Task description: Would you reproduce each line below exactly, leaving every picture out?

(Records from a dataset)
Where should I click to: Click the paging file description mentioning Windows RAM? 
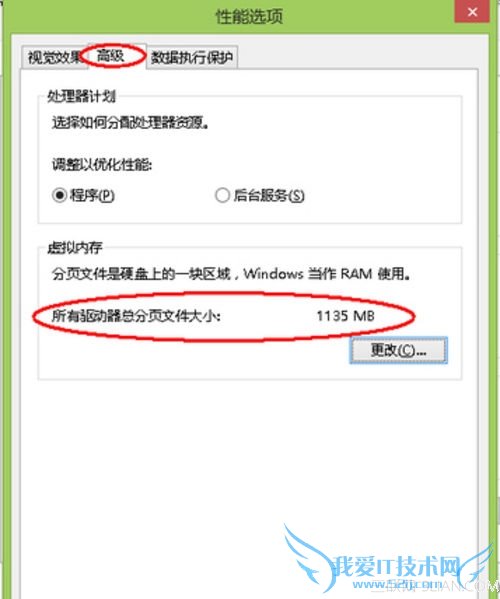231,274
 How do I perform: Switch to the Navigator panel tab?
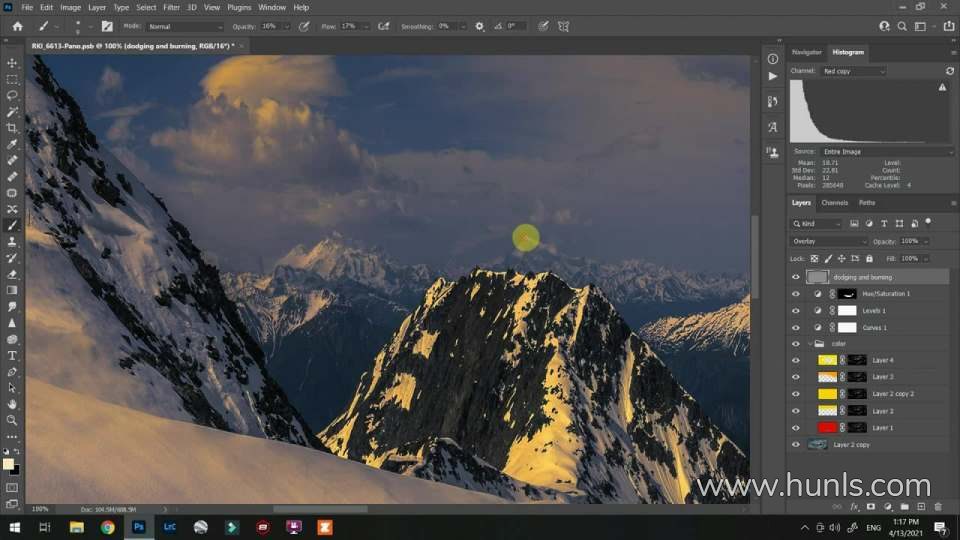click(806, 52)
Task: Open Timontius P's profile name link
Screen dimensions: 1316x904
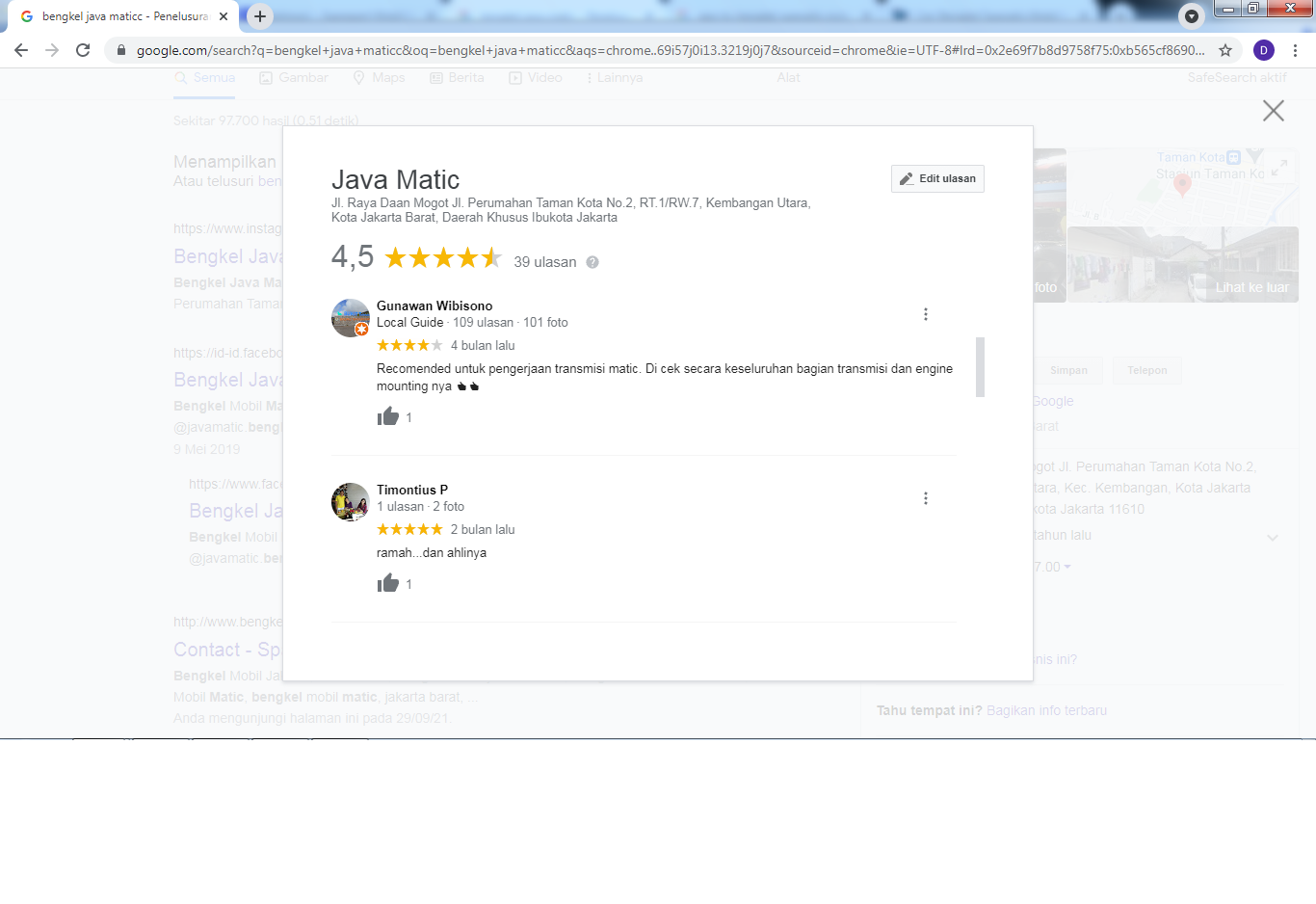Action: point(411,490)
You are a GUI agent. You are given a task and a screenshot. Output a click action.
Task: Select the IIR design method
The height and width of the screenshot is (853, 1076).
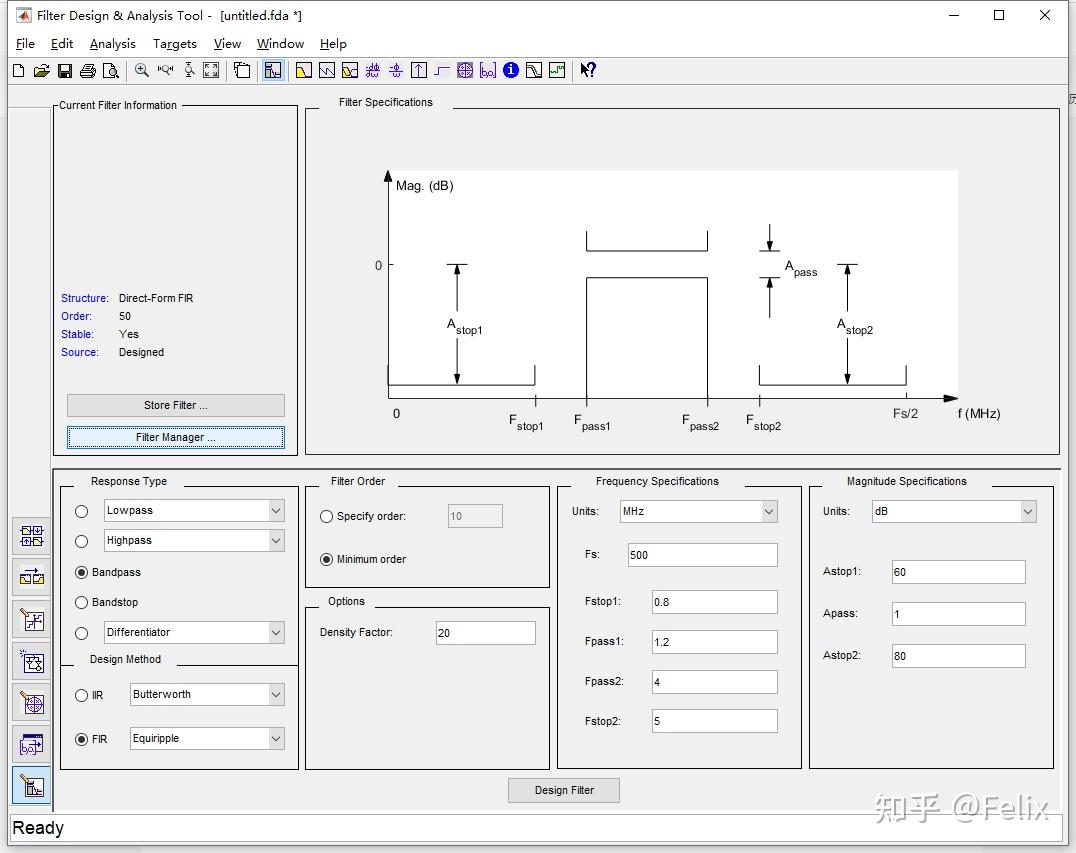[x=82, y=695]
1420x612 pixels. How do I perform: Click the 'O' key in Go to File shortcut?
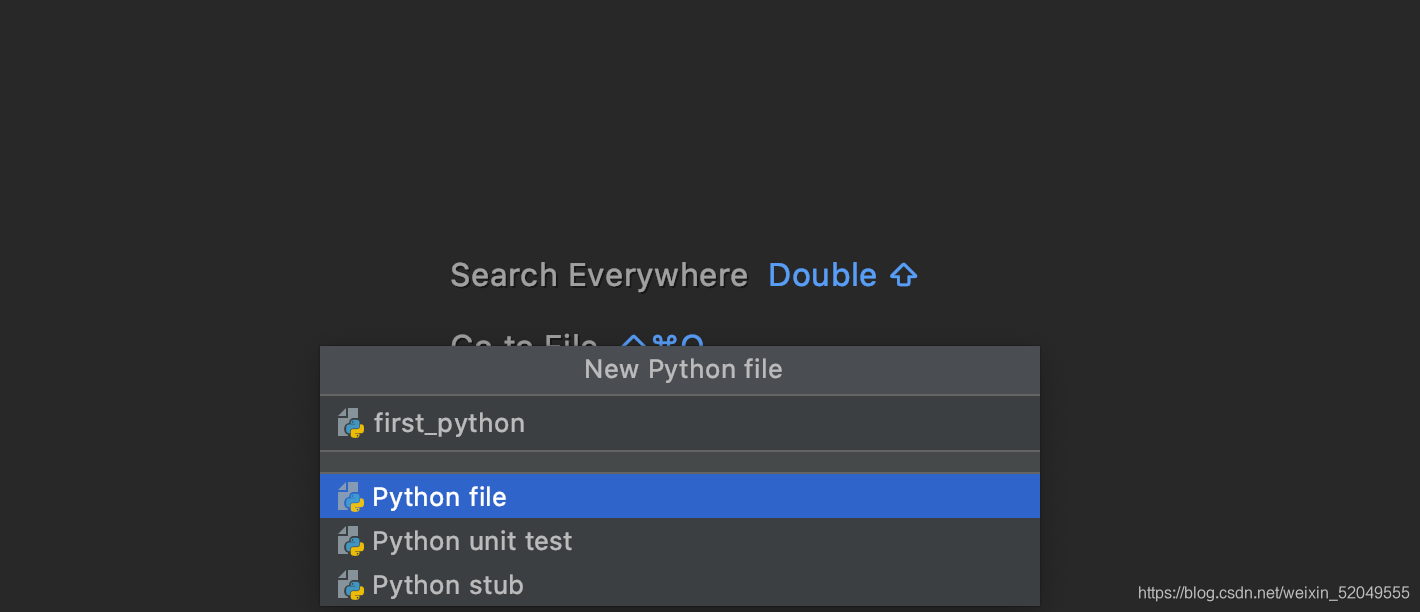coord(692,342)
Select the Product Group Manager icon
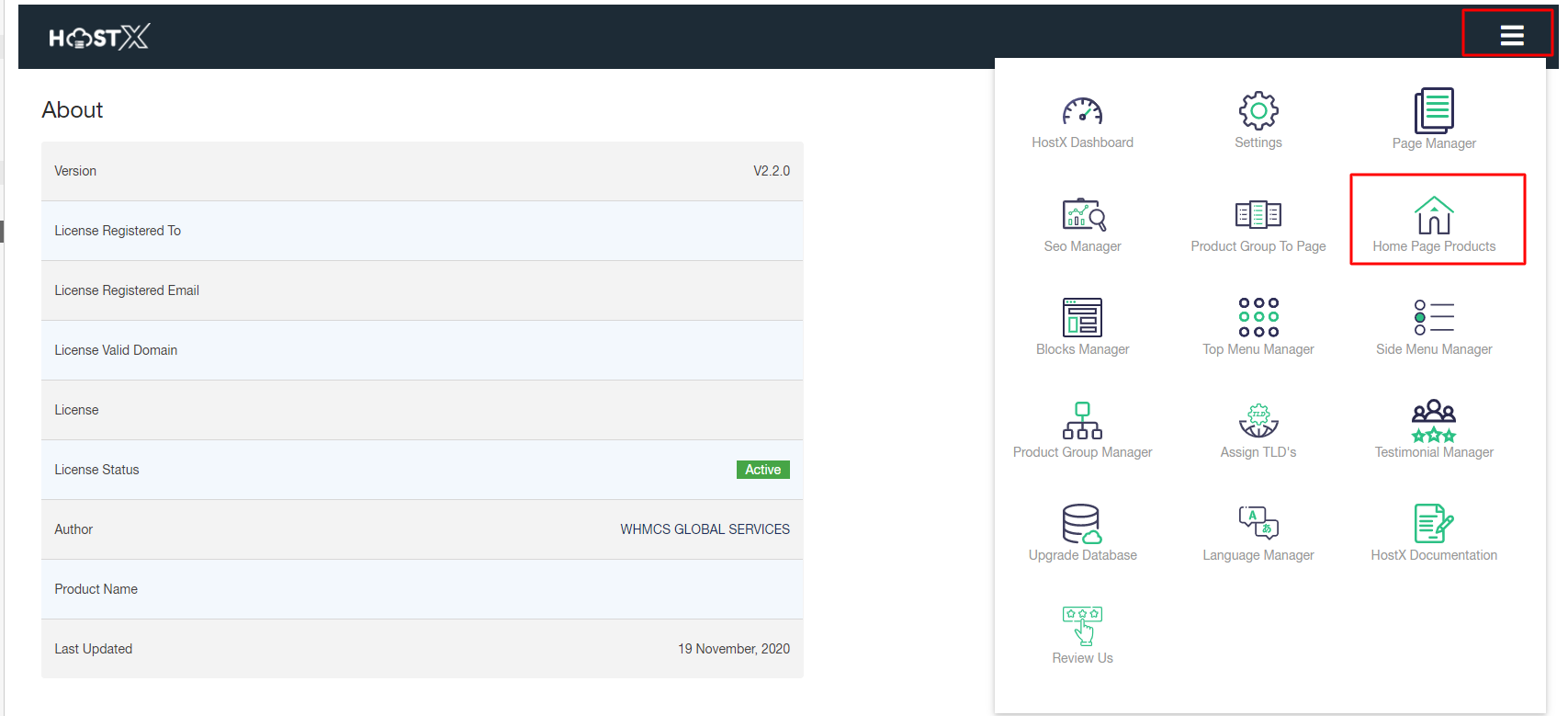1568x716 pixels. (x=1082, y=421)
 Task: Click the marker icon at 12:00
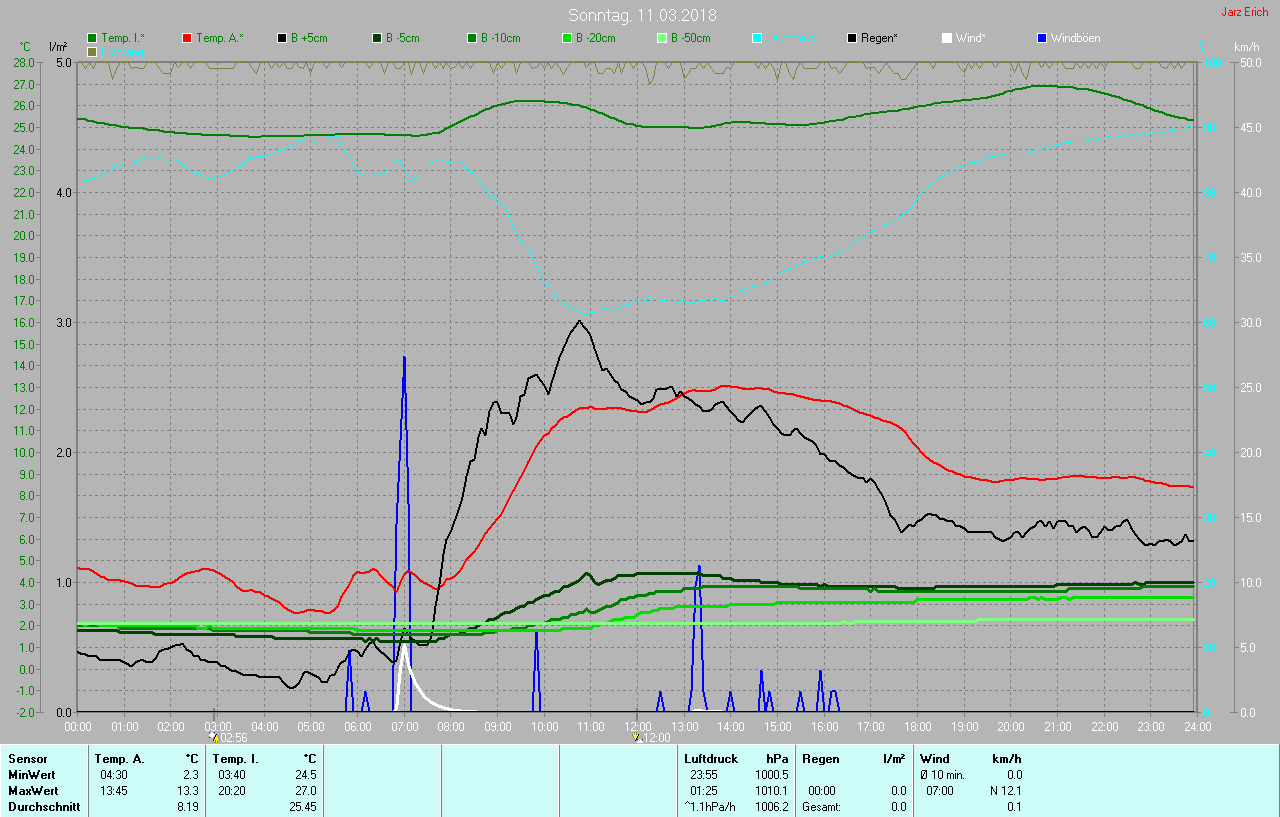637,737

Response to this exercise:
Where should I click to: Click the paging file description mentioning Windows RAM? 
231,274
 How do I perform: Switch to the Navigator panel tab?
click(806, 52)
Task: Open Timontius P's profile name link
Screen dimensions: 1316x904
Action: point(411,490)
You are a GUI agent. You are given a task and a screenshot. Output a click action.
Task: Select the IIR design method
The height and width of the screenshot is (853, 1076).
[x=82, y=695]
1420x612 pixels. How do I perform: Click the 'O' key in Go to File shortcut?
coord(692,342)
Select the Product Group Manager icon
1568x716 pixels. (x=1082, y=421)
 Task: Click the marker icon at 12:00
637,737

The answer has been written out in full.